__Provided entries__:
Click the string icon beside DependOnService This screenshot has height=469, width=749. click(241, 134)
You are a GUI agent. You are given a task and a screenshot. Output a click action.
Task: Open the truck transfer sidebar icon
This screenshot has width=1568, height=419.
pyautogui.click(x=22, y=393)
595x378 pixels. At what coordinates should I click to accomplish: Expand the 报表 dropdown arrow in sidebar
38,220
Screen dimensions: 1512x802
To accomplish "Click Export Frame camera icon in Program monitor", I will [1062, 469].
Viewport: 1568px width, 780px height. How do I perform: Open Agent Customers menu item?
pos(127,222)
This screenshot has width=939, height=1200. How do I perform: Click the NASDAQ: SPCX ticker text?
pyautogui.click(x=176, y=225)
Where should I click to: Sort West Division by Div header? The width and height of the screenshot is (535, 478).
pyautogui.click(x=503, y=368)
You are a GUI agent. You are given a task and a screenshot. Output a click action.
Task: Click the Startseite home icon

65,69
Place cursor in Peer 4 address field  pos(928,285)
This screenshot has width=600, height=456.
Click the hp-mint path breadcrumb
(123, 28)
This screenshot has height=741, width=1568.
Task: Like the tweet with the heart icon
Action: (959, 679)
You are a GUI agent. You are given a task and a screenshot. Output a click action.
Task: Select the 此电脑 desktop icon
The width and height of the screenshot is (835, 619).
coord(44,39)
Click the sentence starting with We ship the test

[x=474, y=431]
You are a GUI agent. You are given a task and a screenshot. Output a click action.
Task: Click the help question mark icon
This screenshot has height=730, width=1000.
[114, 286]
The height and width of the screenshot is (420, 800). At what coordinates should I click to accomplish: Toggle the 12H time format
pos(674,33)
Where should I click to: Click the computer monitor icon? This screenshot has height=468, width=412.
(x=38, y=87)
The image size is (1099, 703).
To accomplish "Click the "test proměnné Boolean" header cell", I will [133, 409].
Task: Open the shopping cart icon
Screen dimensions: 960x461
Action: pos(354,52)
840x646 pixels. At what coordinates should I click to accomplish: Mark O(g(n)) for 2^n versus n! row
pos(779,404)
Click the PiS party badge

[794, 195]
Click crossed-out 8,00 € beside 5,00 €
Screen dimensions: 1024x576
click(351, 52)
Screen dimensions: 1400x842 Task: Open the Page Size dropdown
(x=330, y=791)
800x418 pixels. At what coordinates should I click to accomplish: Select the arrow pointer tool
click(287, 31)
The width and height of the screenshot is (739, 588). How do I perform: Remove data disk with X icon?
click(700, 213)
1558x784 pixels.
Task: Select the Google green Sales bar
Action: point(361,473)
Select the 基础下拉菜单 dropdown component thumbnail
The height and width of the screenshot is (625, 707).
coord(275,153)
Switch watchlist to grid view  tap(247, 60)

__Exercise requirements__:
Filter the records down to the lines containing the word "beside", and copy those.

__Answer section__:
Click the string icon beside DependOnService This screenshot has height=469, width=749. click(241, 134)
Click crossed-out 8,00 € beside 5,00 €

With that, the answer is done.